In the reply, give back exactly the lines from the one with "You are a GUI" through the last line of the records, without pictures.

- Opening Delimiter -

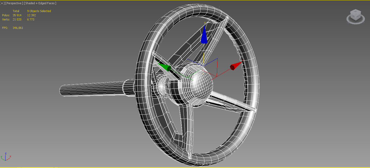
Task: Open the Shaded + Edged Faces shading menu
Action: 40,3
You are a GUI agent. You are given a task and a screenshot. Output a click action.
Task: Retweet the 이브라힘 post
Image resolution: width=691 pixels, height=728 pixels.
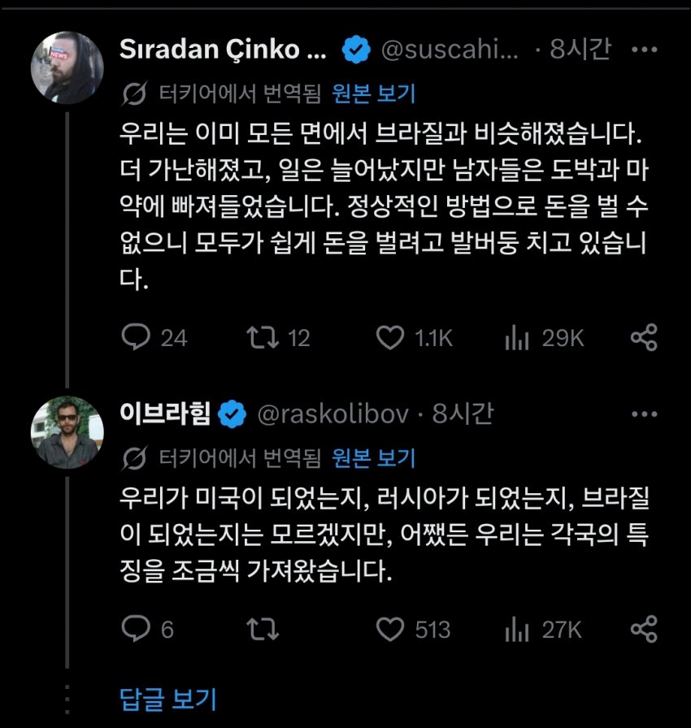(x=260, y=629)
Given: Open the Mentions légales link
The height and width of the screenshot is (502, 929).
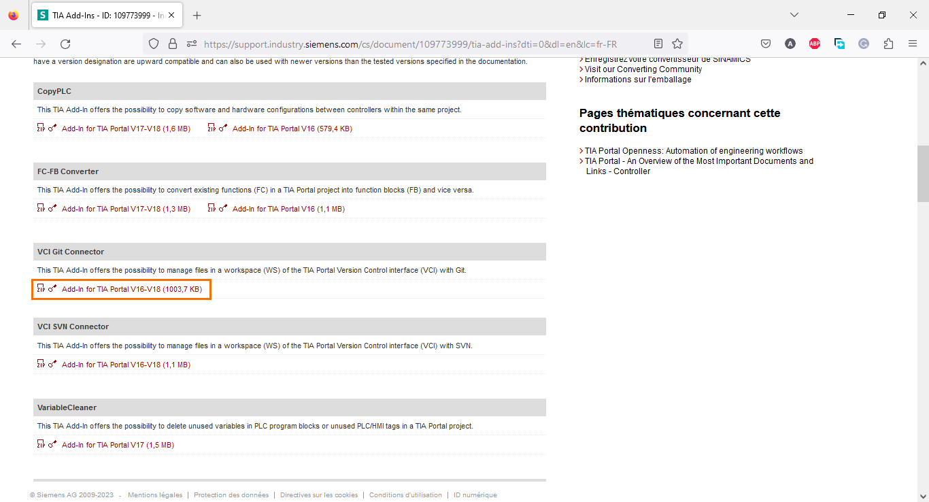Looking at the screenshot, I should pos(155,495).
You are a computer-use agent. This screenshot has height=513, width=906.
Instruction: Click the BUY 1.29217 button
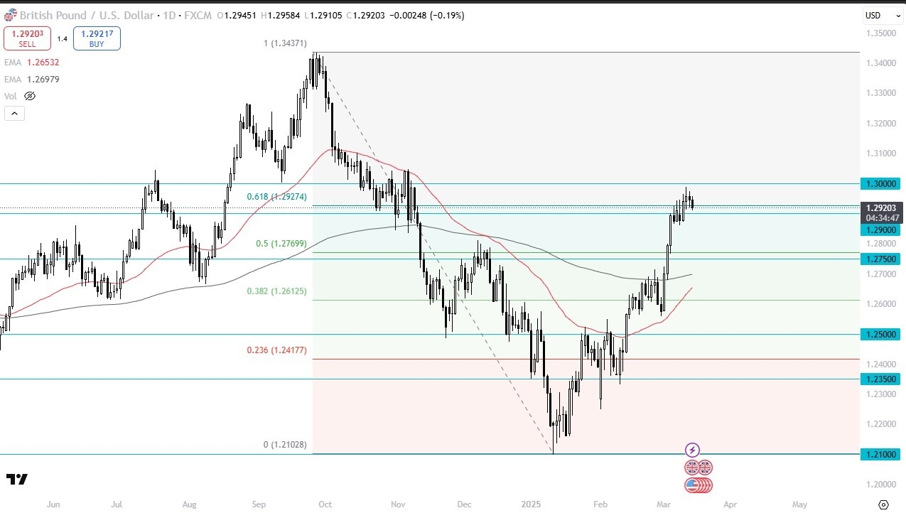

- Closing Delimiter -

■ EXERCISE ANSWER
You are a GUI agent. You are given a task and a screenshot. Output a click action.
Task: Retweet the 이브라힘 post
Image resolution: width=691 pixels, height=728 pixels.
(x=260, y=629)
Given: Open the Mentions légales link
The height and width of the screenshot is (502, 929).
Looking at the screenshot, I should pos(155,495).
You are a computer-use agent. This screenshot has height=513, width=906.
Instruction: Click the BUY 1.29217 button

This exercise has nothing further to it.